------ LISTED RECORDS

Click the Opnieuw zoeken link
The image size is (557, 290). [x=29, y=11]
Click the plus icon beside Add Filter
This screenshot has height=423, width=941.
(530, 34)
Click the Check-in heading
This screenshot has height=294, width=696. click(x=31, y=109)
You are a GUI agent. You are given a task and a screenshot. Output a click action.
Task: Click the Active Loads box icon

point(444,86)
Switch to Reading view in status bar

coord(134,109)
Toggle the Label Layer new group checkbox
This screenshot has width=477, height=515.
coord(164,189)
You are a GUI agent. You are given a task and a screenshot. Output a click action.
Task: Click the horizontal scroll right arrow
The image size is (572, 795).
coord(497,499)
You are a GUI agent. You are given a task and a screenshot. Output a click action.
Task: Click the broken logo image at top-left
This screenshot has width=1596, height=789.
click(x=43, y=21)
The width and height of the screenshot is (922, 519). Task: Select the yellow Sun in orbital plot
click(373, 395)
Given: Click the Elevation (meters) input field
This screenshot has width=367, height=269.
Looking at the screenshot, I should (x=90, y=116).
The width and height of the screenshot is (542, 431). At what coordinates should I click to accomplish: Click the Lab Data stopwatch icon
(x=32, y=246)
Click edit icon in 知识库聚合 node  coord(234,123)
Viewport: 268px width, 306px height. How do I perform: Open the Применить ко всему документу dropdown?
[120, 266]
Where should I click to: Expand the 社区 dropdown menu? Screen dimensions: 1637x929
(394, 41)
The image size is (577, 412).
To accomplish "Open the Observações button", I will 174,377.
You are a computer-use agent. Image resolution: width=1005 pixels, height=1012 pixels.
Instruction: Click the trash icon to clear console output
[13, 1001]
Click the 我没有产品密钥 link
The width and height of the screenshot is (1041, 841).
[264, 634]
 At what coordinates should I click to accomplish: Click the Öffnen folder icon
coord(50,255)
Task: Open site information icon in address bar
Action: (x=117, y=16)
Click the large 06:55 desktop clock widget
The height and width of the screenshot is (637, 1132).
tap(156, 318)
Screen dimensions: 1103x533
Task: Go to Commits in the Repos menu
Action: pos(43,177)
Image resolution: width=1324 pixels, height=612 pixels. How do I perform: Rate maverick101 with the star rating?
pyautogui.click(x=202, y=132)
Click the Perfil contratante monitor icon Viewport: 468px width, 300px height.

------------

WHAT YOU ARE ASKED TO DO → Revise the items starting at the very beginning and ending at the line that contains "coord(164,189)": replace "checkbox" with "check box" and keep everything else the same.

RESPONSE TO THIS EXERCISE →
Click the Opnieuw zoeken link
The image size is (557, 290). [x=29, y=11]
Click the plus icon beside Add Filter
This screenshot has height=423, width=941.
(530, 34)
Click the Check-in heading
This screenshot has height=294, width=696. click(x=31, y=109)
You are a GUI agent. You are given a task and a screenshot. Output a click action.
Task: Click the Active Loads box icon

point(444,86)
Switch to Reading view in status bar

coord(134,109)
Toggle the Label Layer new group check box
This screenshot has width=477, height=515.
coord(164,189)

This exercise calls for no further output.